Wenn ein Nutztier verendet, wird es nicht nur einfach verbrannt, sondern jeder verwertbare Teil wird genutzt, um Tiermehl und Ersatzbrennstoffe herzustellen.

Rainer Berndt betreibt einen Familienbetrieb für Tierverwertung im oberbayrischen Oberding. Landwirtschaftliche Nutztiere und Haustiere, die verendet sind, werden hier zu Tiermehl oder Biodiesel weiterverarbeitet. Wenn ein Tier stirbt, rufen Landwirte das Unternehmen ab, damit es den Tierkadaver innerhalb von 48 Stunden abholt. Auch Reste aus Schlachtereien werden verwertet. Verendete Tiere werden gehäutet und die Haut wird verkauft, so kann ein Teil der entstehenden Kosten gedeckt werden.

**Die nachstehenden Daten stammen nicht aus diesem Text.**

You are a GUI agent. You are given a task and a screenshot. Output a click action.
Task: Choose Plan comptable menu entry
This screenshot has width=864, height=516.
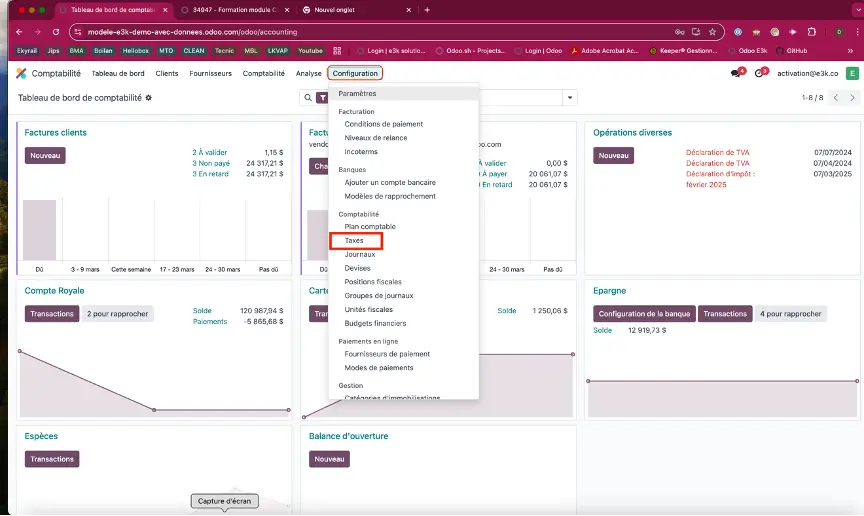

Was übrig bleibt, wird maschinell zerkleinert und aufwendig sterilisiert. Am Ende entsteht ein Fleischbrei, der getrocknet wird. Aus dem getrockneten Fleischbrei wird einerseits Tiermehl gewonnen. Das wiederum wird als Ersatzbrennstoff genutzt und hat den gleichen Brennwert wie Braunkohle. Aus dem Fleischbrei wird auch Tierfett gewonnen, das bei der Herstellung von Biodiesel oder als Heizölersatz verwendet wird. Auf diese Weise verarbeitet die Firma pro Jahr 26.000 Tonnen Tierkadaver. Rainer Berndt erzählt im Interview nicht nur vom Nutzen der Tierverwertung, sondern auch von ihrer Notwendigkeit, um beispielsweise Seuchen zu vermeiden.